Page extract:
We observed higher regression slopes than the C-C rate for daily and 3-hourly rainfall extremes against DPT and T850 for most urban locations, which is consistent with the previous studies15, 33, 68. Hardwick-Jones et al.45 showed that the scaling relationship increases with temperature till temperature reaches at 25 °C and declines afterward. Similar variation in rainfall extremes with air temperature was observed in the tropical regions by Utsumi et al.22. Rainfall extremes in India generally occur at higher temperatures (more than 25 °C), a negative scaling relationship between rainfall extremes and daily mean SAT is observed for most of the locations using the station and gridded datasets. This negative relationship between rainfall extremes and daily mean SAT in India may not be sufficient to understand the nature of rainfall extremes under the warming climate. The relationship between daily/sub-daily rainfall extremes and dew point temperature is more robust and can be used to understand the changes in rainfall intensity under the warming climate15, 33, 69 in contrast to the findings based on the relationship with SAT as reported in Vittal et al.34.

Requirements:
1. Answer these questions from the passage on rainfall extremes and temperature:
(a) Up to what temperature does the scaling relationship increase, according to Hardwick-Jones et al.?
(b) In which regions did Utsumi et al. observe a similar variation in rainfall extremes with air temperature?
(c) Which temperature gives a more robust relationship with daily and sub-daily rainfall extremes?
2. Resume the passage on rainfall extremes and temperature from the point where it stops.
The lines after this passage have no connection to it.

Recorded data:
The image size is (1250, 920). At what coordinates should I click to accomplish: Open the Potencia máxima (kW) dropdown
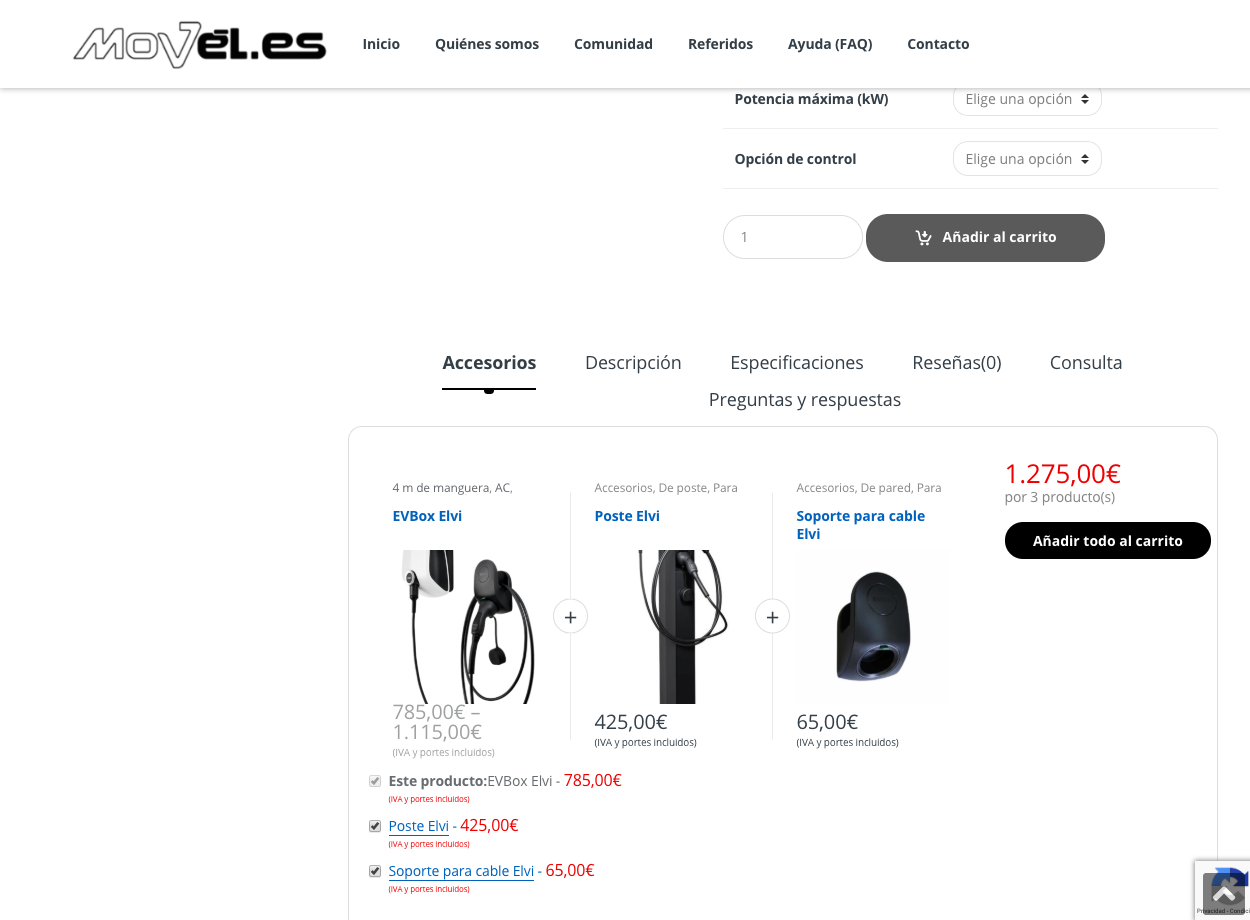(1027, 99)
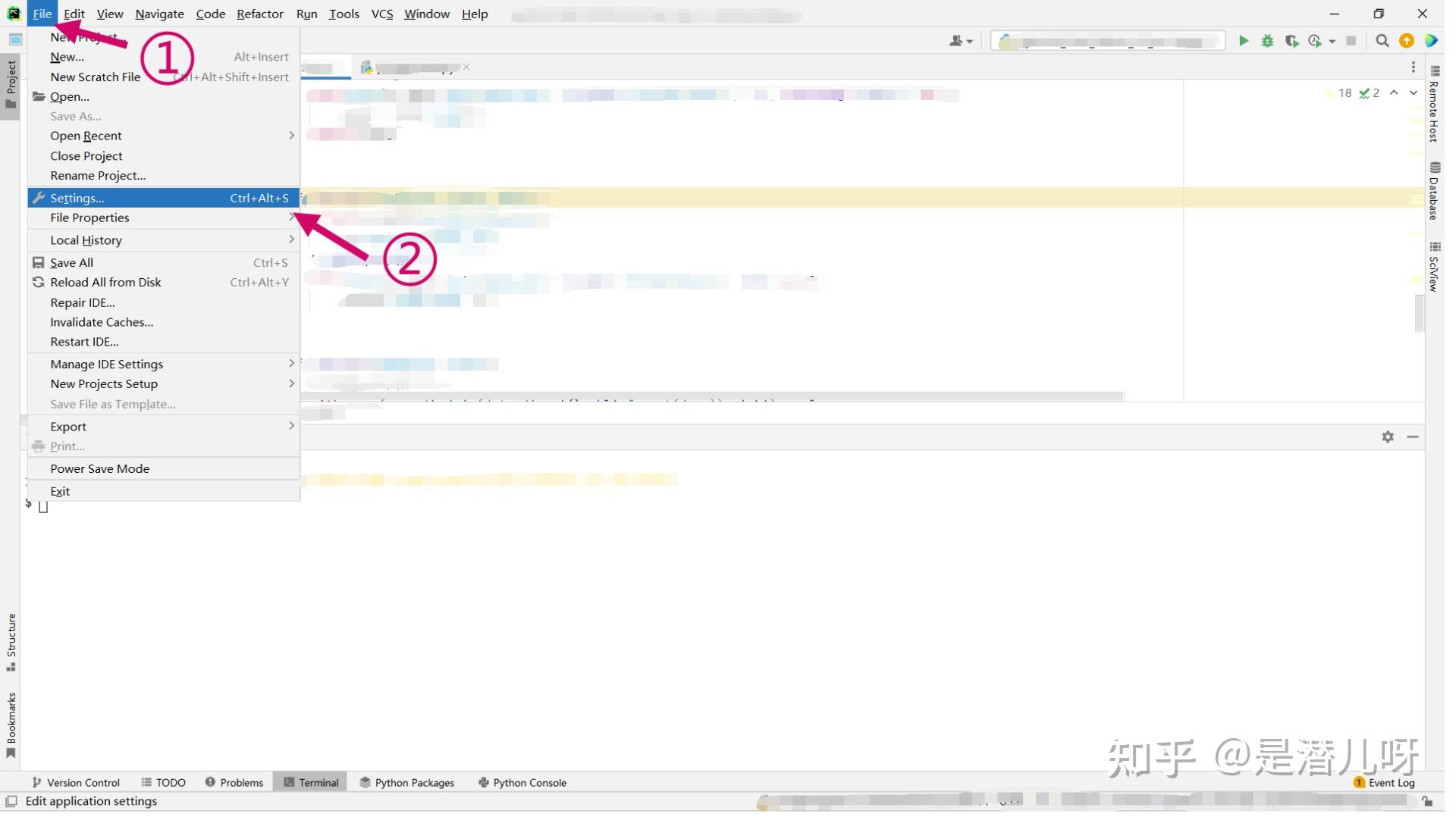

Answers to the exercises:
1.
(a) 25 °C
(b) The tropical regions
(c) Dew point temperature

2.
It remains unclear if the super C-C relationship exhibited by daily and sub-daily extremes in India is linked with convective nature of rainfall. For instance, Haerter and Berg17 argued that due to a shift from stratified to convective precipitation, precipitation extremes can show the super C-C relationship. Moreover, Pall et al.11 also reported the super C-C feedback on convective precipitation due to the release of latent heat during rain events. To evaluate if the majority of rainfall extremes over India occur due to convective precipitation, we used convective rainfall data (CON_RAIN) from ERA-Interim reanalysis and found that convective rainfall contributes around 80% of total rainfall (TOT_RAIN; obtained from ERA-Interim) for most of the locations for 1979–2015 (Fig. S16a). Moreover, after determining that a majority of rainfall extremes are of convective in nature, we established the relationship between convective rainfall extremes and DPT/T850. Our results show that the scaling rates obtained using both the methods (QR and BT) for CON_RAIN (from ERA-Interim) and TOT_RAIN (from GSOD and ERA-Interim) are similar indicating that most of the extreme rainfall events are driven by convective storms (Figs S16 and S17). The reason for higher scaling rate of convective rainfall against DPT/T850 can be attributed to the higher sensitivity of convective precipitation to temperature30, 31.

For 3-hourly rainfall extremes, we notice that regression slopes are higher than for daily extremes, which is consistent with the findings of Miao et al.70 who reported that sub-daily rainfall extremes increasing at three times the C-C rate with air temperature over the tropical regions of China. Scaling of rainfall extremes with DPT provides more robust results for the sensitivity of rainfall extremes under the warming climate in India, where convection is major rainfall causing mechanism15, 69,70,71,72. Our results show that SAT may not be the most appropriate to evaluate temperature sensitivity of rainfall extremes under the warming climate in India.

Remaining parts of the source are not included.